Heart failure (HF) is the leading cause of morbidity and mortality in adults with congenital heart disease (1). The systemic right ventricle (sRV) is particularly susceptible to the development of HF (2). Several factors, such as tricuspid regurgitation and associated congenital defects, contribute to the development of HF in the sRV, but the most important determinants are the specific morphological and functional characteristics of the sRV (3). Although sacubitril/valsartan and SGLT1 inhibitors have shown favourable preliminary results (4,5), effective pharmacological therapies to prevent and treat HF in this specific patient population are still lacking.
In the recently published multicentre retrospective study, Ansari Ramandi et al. addressed the problem of HF in patients with sRV in the setting of transposition of the great arteries after atrial switch operation (TGA-AS) and in patients with congenitally corrected transposition of the great arteries (CCTGA) (6). Adult patients with sRV from Dutch and Belgian centres were included. The authors aimed to determine risk factors for HF hospitalization, defined as admission to hospital for signs and symptoms of HF with initiation or increase of HF medication. Patients had no history of prior HF hospitalization and were followed for a median of 17.9 years.
The authors showed that the incidence of HF hospitalization is high in this patient population. During follow-up, of 552 adults with sRV (70% TGA-AS, 30% CCTGA; median age 23.7 years at baseline, 64% male), 24.3% of patients required at least one hospitalization for HF. The median age at first hospitalization was 46.1 years, and the estimated incidence was 1.4 per 100 patients/year.
A 10-year prediction model for HF hospitalization was developed using different risk factors. A total of 54 patients were hospitalized for HF at 10 years. Several independent predictors for HF hospitalization at 10 years were identified, including age, NYHA functional class II, QRS duration >120 ms, atrial fibrillation on baseline ECG, moderate/severe sRV dysfunction (determined by visual assessment on echocardiography), use of diuretics, use of digoxin, and lower hemoglobin concentration. Five of clinically most important risk factors were used to formulate a 10-year risk score for HF hospitalization. The selected variables were age, functional class II, QRS duration >120 ms, atrial fibrillation on baseline ECG, and at least moderate sRV dysfunction. Each of the five variables was assigned a score, resulting in a maximum of 82.5 points. In the study population, the score ranged from 0 to 62 with a median of 12.5. Based on the score, the study population was divided into three groups: low HF risk (HF risk score 12.5), intermediate HF risk (HF risk score 12.5–23.5) and high HF risk (HF risk score >23.5). Patients in the intermediate- and high-risk groups had a significantly higher risk for HF hospitalization (HR 52.86 and 10.62, respectively) than patients in the low-risk group.

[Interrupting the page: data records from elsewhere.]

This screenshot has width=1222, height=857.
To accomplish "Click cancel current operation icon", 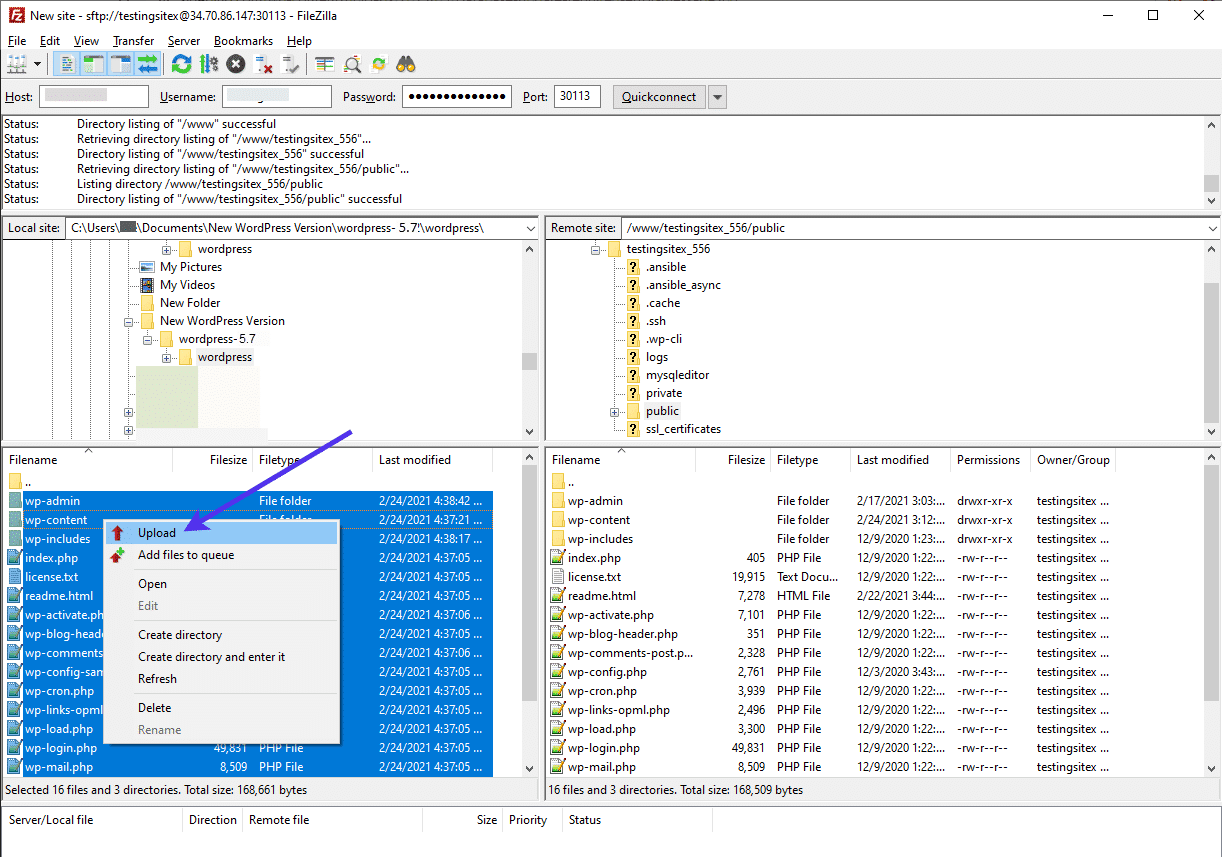I will tap(236, 64).
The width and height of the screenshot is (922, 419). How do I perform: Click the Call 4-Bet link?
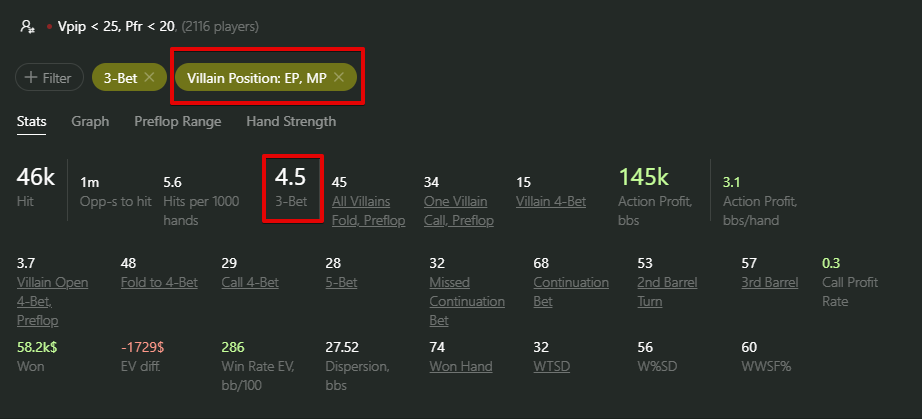pyautogui.click(x=250, y=283)
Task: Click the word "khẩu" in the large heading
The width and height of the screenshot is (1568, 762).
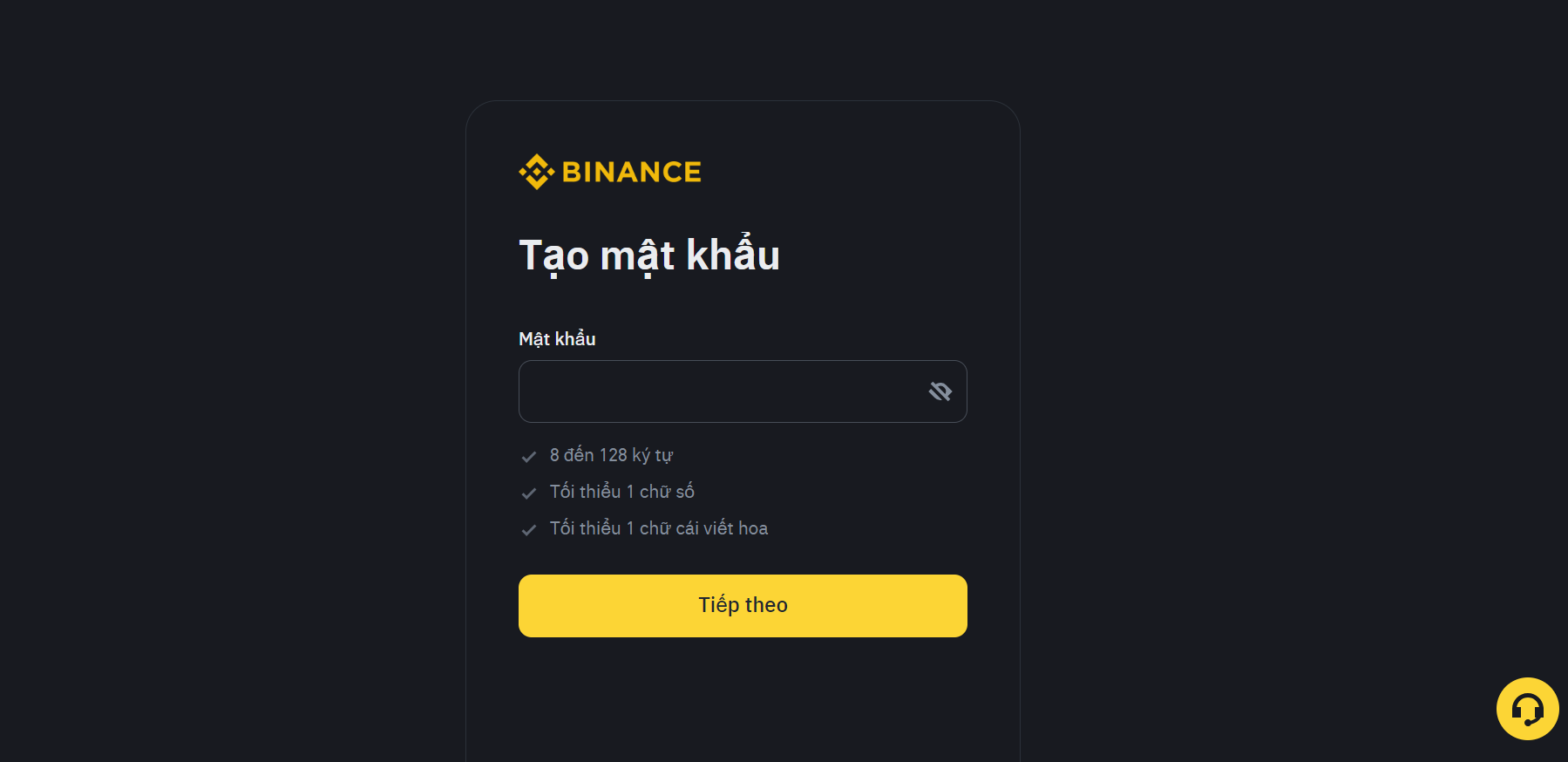Action: [732, 255]
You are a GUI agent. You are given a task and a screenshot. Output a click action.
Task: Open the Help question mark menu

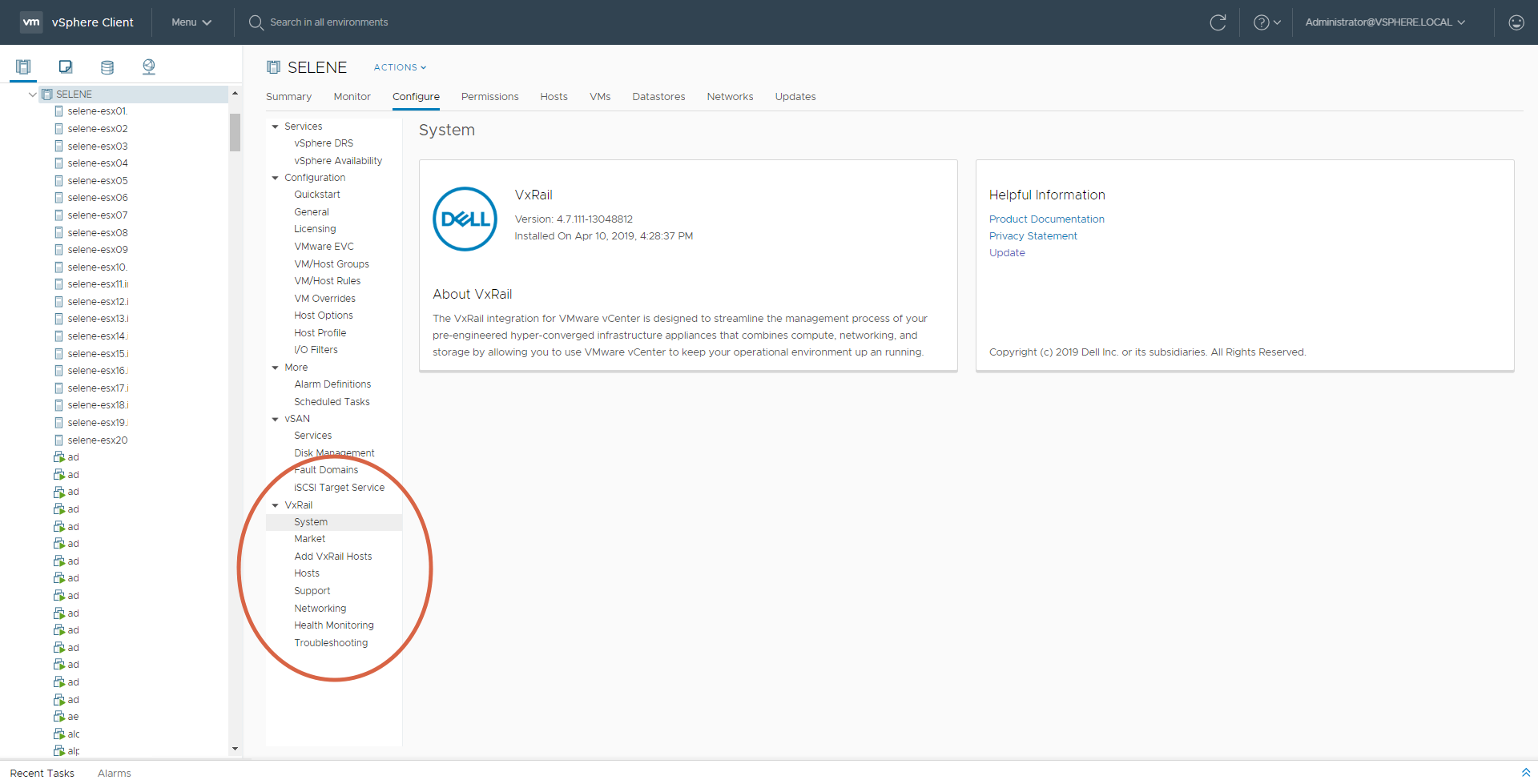click(1266, 22)
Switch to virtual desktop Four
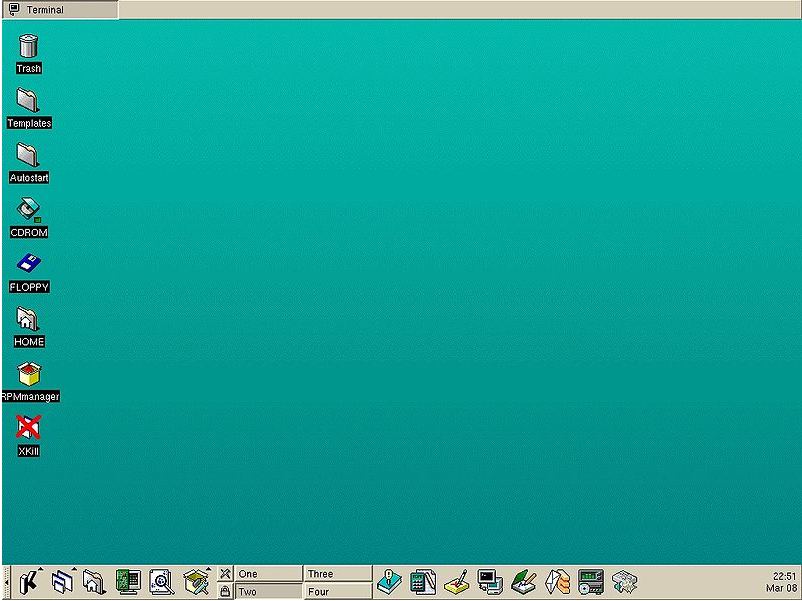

An online tool for calculating the risk score is also available (https://hf-srv.shinyapps.io/risk-tool/).
In conclusion, the study confirms that HF hospitalization in patients with sRV is common and increases with age. The management of HF in this complex patient population remains challenging. The proposed clinical stratification risk score may help to identify patients at higher risk for HF hospitalization and implement their management. The risk score uses clinical parameters that are easily obtained in each patient. As the tool is also available online, it is widely accessible and may be used in daily clinical practice, bearing in mind that the model has not been externally validated.